#### EXERCISE REQUIREMENTS:
Repeat the full listing exactly.

#### SOURCE MATERIAL:
Segment Open

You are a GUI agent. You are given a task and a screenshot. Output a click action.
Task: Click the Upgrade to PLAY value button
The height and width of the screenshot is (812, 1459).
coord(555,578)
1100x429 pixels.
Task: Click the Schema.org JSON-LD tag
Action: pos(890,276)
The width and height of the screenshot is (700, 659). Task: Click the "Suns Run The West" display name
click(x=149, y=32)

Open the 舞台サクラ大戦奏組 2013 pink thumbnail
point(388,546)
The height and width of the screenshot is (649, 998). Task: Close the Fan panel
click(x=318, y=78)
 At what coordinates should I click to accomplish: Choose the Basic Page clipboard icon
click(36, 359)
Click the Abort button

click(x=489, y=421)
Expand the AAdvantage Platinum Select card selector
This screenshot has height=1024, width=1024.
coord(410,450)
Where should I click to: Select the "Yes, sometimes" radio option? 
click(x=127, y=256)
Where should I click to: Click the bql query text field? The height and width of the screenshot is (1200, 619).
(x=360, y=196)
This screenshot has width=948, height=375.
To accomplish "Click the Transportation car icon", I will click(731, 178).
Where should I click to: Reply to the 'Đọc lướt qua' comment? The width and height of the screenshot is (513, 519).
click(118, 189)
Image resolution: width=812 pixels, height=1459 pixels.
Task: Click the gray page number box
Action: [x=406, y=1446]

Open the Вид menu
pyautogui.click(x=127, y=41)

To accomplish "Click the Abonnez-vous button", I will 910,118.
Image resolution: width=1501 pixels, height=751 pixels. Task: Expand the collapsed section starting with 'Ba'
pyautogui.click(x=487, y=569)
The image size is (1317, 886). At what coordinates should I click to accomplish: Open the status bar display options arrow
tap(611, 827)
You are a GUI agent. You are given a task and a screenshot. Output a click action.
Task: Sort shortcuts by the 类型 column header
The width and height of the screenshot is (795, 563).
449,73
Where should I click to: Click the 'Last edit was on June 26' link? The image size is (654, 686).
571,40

Segment Closed

#### TASK ANSWER:
You are a GUI agent. You are given a task and a screenshot. Output a click action.
Task: Click the Upgrade to PLAY value button
The height and width of the screenshot is (812, 1459).
coord(555,578)
1100x429 pixels.
Task: Click the Schema.org JSON-LD tag
Action: pos(890,276)
The width and height of the screenshot is (700, 659). Task: Click the "Suns Run The West" display name
click(x=149, y=32)

Open the 舞台サクラ大戦奏組 2013 pink thumbnail
point(388,546)
The height and width of the screenshot is (649, 998). Task: Close the Fan panel
click(x=318, y=78)
 At what coordinates should I click to accomplish: Choose the Basic Page clipboard icon
click(36, 359)
Click the Abort button

click(x=489, y=421)
Expand the AAdvantage Platinum Select card selector
This screenshot has height=1024, width=1024.
coord(410,450)
Where should I click to: Select the "Yes, sometimes" radio option? 
click(x=127, y=256)
Where should I click to: Click the bql query text field? The height and width of the screenshot is (1200, 619).
(x=360, y=196)
This screenshot has width=948, height=375.
To accomplish "Click the Transportation car icon", I will click(731, 178).
Where should I click to: Reply to the 'Đọc lướt qua' comment? The width and height of the screenshot is (513, 519).
click(118, 189)
Image resolution: width=812 pixels, height=1459 pixels.
Task: Click the gray page number box
Action: [x=406, y=1446]

Open the Вид menu
pyautogui.click(x=127, y=41)

To accomplish "Click the Abonnez-vous button", I will 910,118.
Image resolution: width=1501 pixels, height=751 pixels. Task: Expand the collapsed section starting with 'Ba'
pyautogui.click(x=487, y=569)
The image size is (1317, 886). At what coordinates should I click to accomplish: Open the status bar display options arrow
tap(611, 827)
You are a GUI agent. You are given a task and a screenshot. Output a click action.
Task: Sort shortcuts by the 类型 column header
The width and height of the screenshot is (795, 563).
449,73
Where should I click to: Click the 'Last edit was on June 26' link? The image size is (654, 686).
571,40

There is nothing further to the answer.